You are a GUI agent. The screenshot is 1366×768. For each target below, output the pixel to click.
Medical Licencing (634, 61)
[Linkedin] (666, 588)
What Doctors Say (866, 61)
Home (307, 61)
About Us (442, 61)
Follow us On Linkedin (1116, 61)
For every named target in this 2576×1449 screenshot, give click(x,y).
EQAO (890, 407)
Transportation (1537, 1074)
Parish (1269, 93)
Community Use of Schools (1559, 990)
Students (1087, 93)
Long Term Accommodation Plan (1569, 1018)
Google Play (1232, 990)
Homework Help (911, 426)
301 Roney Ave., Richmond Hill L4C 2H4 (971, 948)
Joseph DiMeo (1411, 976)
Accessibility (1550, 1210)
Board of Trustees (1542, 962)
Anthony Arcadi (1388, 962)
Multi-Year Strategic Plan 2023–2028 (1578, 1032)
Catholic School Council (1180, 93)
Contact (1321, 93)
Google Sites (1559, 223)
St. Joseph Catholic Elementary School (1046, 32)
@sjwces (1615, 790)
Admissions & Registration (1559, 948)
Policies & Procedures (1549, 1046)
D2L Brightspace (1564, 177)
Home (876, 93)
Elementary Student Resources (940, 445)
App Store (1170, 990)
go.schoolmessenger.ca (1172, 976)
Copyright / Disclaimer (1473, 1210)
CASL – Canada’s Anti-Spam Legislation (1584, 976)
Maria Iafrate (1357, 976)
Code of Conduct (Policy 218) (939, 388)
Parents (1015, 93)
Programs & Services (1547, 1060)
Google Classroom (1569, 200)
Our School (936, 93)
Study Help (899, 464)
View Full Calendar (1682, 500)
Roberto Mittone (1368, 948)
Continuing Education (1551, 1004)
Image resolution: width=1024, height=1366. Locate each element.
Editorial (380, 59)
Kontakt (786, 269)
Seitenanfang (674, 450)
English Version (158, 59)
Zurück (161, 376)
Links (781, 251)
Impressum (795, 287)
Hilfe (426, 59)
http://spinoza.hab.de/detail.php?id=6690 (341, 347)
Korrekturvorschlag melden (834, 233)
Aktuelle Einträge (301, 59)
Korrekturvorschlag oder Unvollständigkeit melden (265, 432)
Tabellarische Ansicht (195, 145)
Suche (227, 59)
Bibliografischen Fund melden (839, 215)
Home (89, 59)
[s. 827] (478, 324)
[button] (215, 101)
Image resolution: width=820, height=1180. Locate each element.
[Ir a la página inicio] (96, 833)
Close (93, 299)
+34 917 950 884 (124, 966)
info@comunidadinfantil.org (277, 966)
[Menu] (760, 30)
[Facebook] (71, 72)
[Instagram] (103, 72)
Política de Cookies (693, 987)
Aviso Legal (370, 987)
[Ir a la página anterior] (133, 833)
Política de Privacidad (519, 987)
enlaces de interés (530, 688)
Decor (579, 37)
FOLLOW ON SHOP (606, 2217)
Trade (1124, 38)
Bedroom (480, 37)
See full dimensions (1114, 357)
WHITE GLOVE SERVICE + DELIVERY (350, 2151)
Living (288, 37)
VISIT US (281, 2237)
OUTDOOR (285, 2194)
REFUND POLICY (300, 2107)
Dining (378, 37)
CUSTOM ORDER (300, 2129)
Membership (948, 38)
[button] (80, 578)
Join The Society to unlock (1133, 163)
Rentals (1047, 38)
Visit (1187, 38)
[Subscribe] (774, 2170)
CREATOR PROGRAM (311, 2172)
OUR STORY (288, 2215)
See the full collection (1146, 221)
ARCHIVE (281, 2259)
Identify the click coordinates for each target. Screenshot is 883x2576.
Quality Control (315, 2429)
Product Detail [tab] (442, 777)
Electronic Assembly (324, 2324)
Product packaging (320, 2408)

* * * *

• [THE TASK]: Which lines in the material above include the string "click"? Pull them out.

• [EXERCISE RESPONSE]:
You are a GUI agent. The screenshot is 1366×768. For each target below, output the pixel to click.
For every named target in this 2576×1449 screenshot, give click(x,y).
Identify the click coordinates for each target. Screenshot is 883x2576.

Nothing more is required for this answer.